START MATERIAL PROVIDED

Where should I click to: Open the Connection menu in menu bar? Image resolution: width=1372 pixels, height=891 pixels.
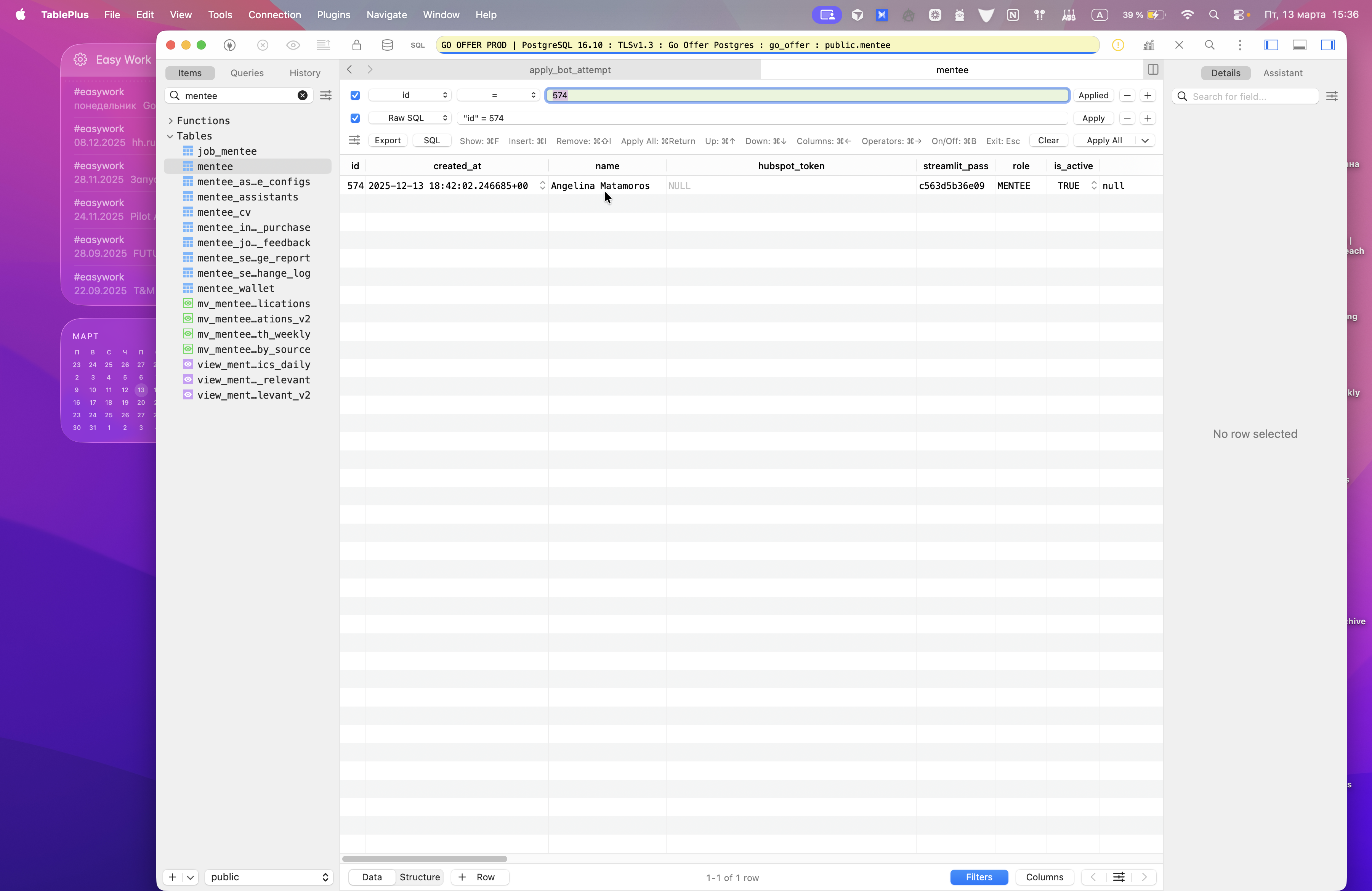[274, 15]
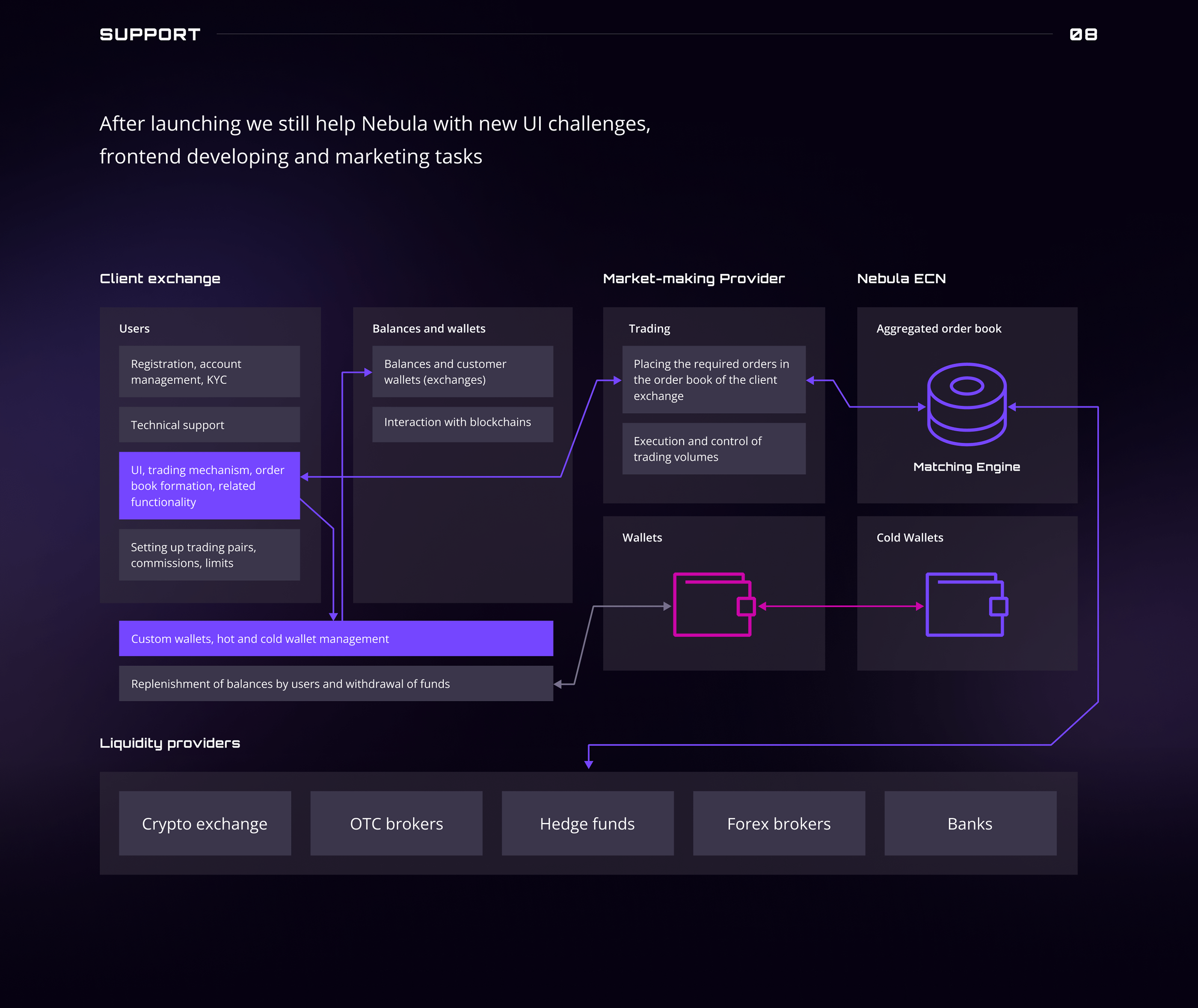Click Balances and customer wallets block

[x=463, y=372]
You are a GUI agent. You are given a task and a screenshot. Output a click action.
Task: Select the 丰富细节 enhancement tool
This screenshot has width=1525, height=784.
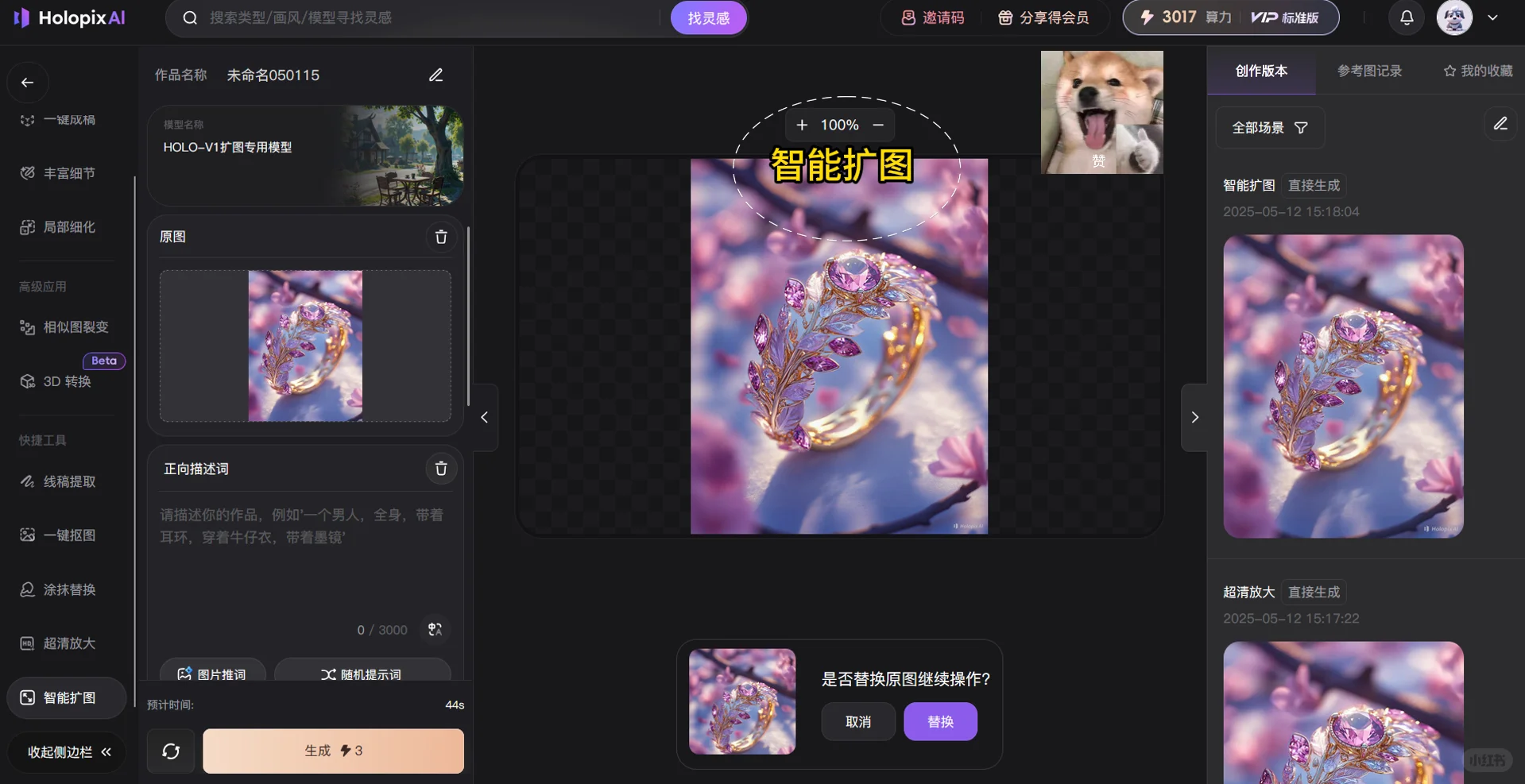[x=67, y=172]
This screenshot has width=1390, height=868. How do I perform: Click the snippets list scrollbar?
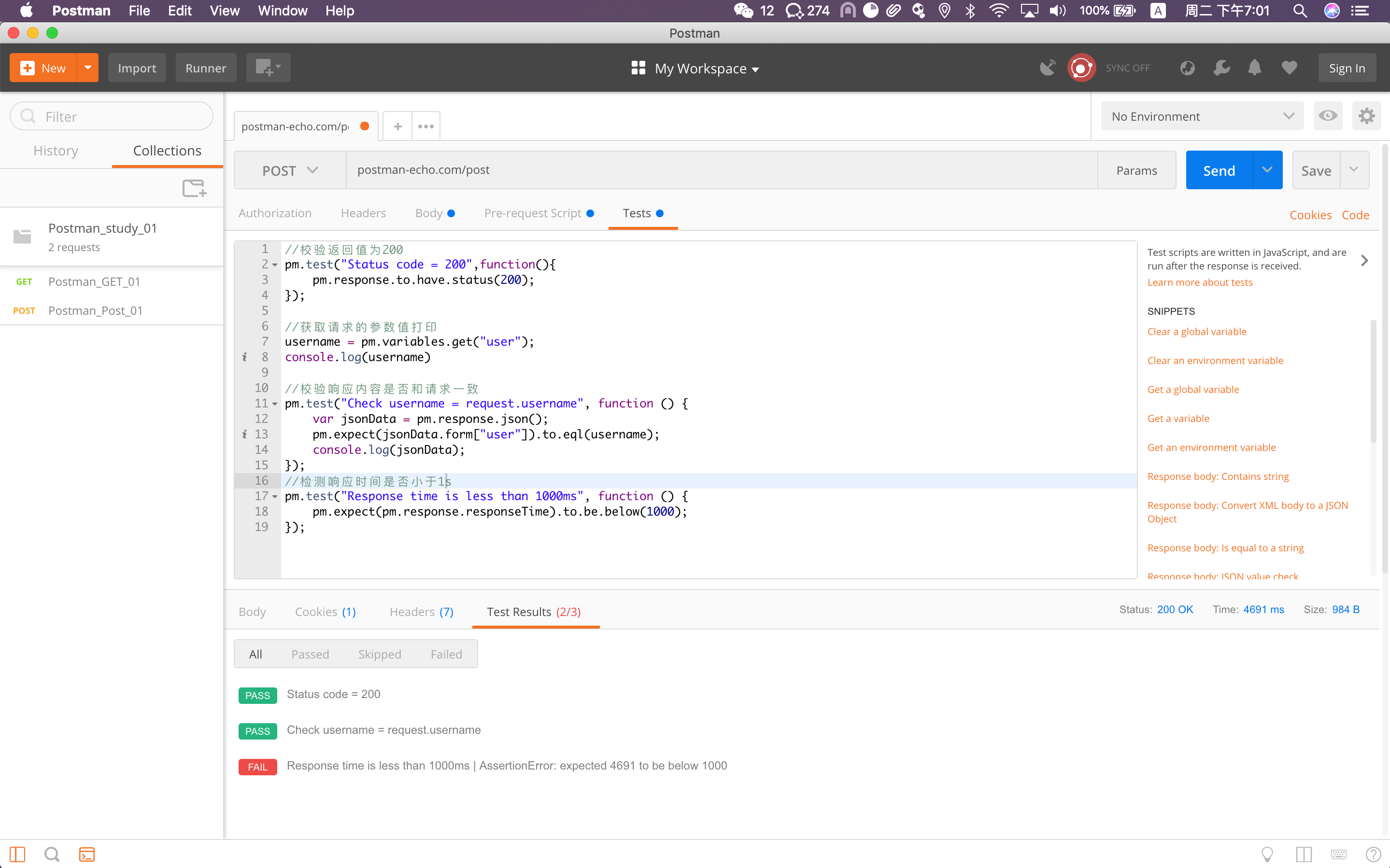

END MATERIAL PROVIDED

**YOUR INSTRUCTIONS**
Give a verbatim transcription of the entries, leaving out the pictures.

**RESULT OF THIS EXERCISE**
Where should I click to: Open the Connection menu in menu bar? Image resolution: width=1372 pixels, height=891 pixels.
[274, 15]
Click Balances and customer wallets block

[x=463, y=372]
You are a GUI agent. You are given a task and a screenshot. Output a click action.
Task: Select the 丰富细节 enhancement tool
This screenshot has width=1525, height=784.
[x=67, y=172]
This screenshot has width=1390, height=868. How do I perform: Click the snippets list scrollbar?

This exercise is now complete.